Fabrice Amedeo skipper IMOCA Newrest-Brioche Pasquier and co-skipper Giancarlo Pedote training before Transat Jacques Vabre 2017, on September 1, 2017. Photo © Jean-Marie LIOT-www.jmliot.com

Fabrice Amedeo a déjà réalisé son rêve en participant au Vendée Globe. Il va rempiler une deuxième fois avec cette fois-ci une belle machine puisque ce sera le sister ship de Banque Populaires, le vainqueur de la dernière édition. Fabrice Amedeo a racheté No Way Back, le bateau de Peter Heerema et il pourra bénéficier du soutien financier du groupe Newrest.
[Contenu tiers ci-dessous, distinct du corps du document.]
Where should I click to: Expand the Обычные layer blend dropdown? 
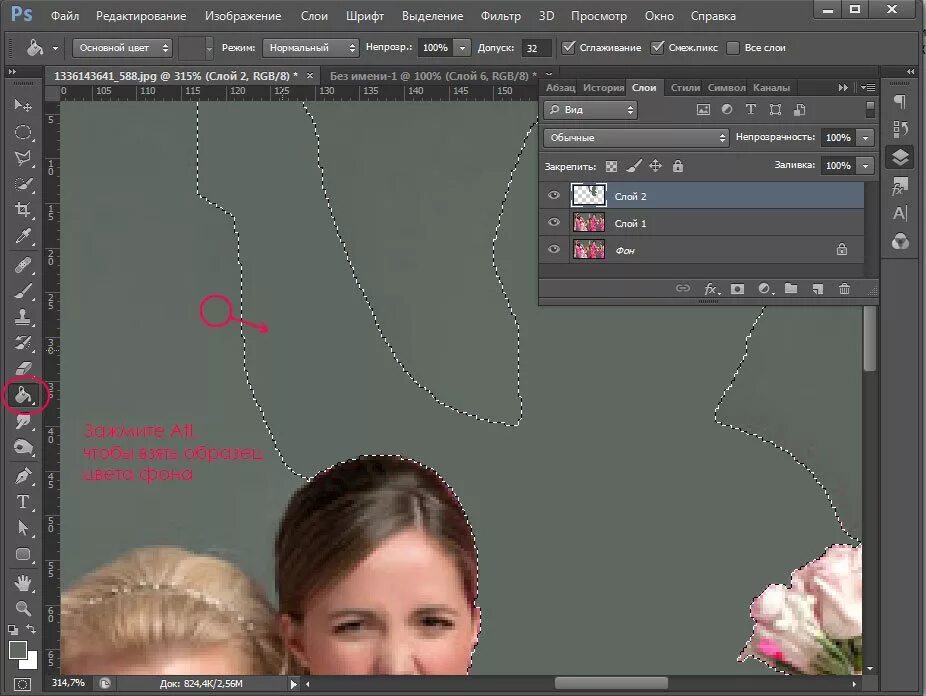[x=636, y=138]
C’est une rentrée 2017 studieuse et heureuse que vit Fabrice Amedeo. Après un été passé à finaliser les dernières formalités, il est, depuis quelques jours, l’heureux propriétaire d’un nouveau bateau. Avec une Route du Rhum-Destination Guadeloupe, une Transat Jacques Vabre et un Vendée Globe à bord de son monocoque actuel, Newrest – Brioche Pasquier, anciennement Gitana 80, le marin avait des envies de changement de monture et de progression. L’opportunité de concrétiser ses aspirations s’est présentée il y a peu sous la forme du rachat de « No Way Back », le monocoque à foils avec lequel son ancien propriétaire, Pieter Hereema, avait bouclé le tour du monde en solitaire. C’est donc à la barre d’un bateau de dernière génération que Fabrice Amedeo s’alignera dès la saison 2018 avec en point d’orgue une participation à la Route du Rhum-Destination Guadeloupe. D’ici là, il prendra le départ d’une dernière course à bord de son fidèle compagnon de route et sera au départ de la Transat Jacques Vabre le 5 novembre prochain, associé à Giancarlo Pedote. Il en remettra ensuite les clés à Romain Attanasio, son nouveau propriétaire.
Préparé minutieusement par l’équipe d’Antoine Mermod, le nouveau bateau sera mis à l’eau d’un jour à l’autre à la Trinité-sur-Mer pour des navigations de validation technique. Il sera ensuite convoyé à Lorient où il passera l’automne en attendant une mise à l’eau début 2018 et de premiers entrainements au large.

Changement de monture, mais pas de ligne directrice
Si Fabrice Amedeo passe un cap certain en entrant dans le cercle fermé des skippers de foilers, ses ambitions profondes ne changent pas. Ainsi, c’est avec humilité qu’il aborde ce nouveau challenge et surtout l’envie profonde de continuer à partager avec le plus grand nombre, à l’image de ce qu’il a pu délivrer sur le dernier Vendée Globe.
« J’ai l’impression de vivre un nouveau rêve et même temps d’avoir vécu un second Vendée Globe cet été avec le rachat de ce bateau, confie Fabrice Amedeo. Ce challenge entrepreneurial a été possible grâce à Newrest dont je porterai avec fierté les couleurs sur le nouveau bateau mais aussi grâce à l’ensemble de mes autres partenaires qui se sont réengagés jusqu’en 2021 à mes côtés. Leur soutien et parfois leur aide pour répondre aux exigences des banques m’ont fait prendre conscience du lien fort que ce premier Vendée Globe avait noué entre nous. Je repars donc pour un nouvel Everest avec l’envie d’énormément travailler et progresser pour me mettre au niveau de cette incroyable machine, mais la compétition n’effacera jamais mon envie de continuer à raconter mes aventures et partager la magie du large avec le grand public ».

Newrest, une fidélité renouvelée
Pour mener à bien cette ambitieuse entreprise et poursuivre ses aventures océaniques, le marin peut depuis ses débuts compter sur la fidélité de ses partenaires. Un soutien que le groupe Newrest, à ses côtés depuis 2014, a décidé de confirmer jusqu’au prochain Vendée Globe, avec la volonté de boucler la boucle une deuxième fois avec celui qui partage les valeurs d’une société forte de 29 500 collaborateurs et présente dans 49 pays à travers le monde. « Nous sommes ravis de prolonger le partenariat avec Fabrice Amedeo jusqu’au Vendée Globe 2020, reflet des engagements entrepris sur le long terme par Newrest dans l’ensemble de ses projets. La nouvelle dimension prise par cette aventure, empreinte d’innovations et de détermination, s’accorde parfaitement aux valeurs véhiculées par l’ensemble des collaborateurs Newrest dans nos différents métiers de la restauration », confirme Olivier Sadran, co-CEO du Groupe Newrest.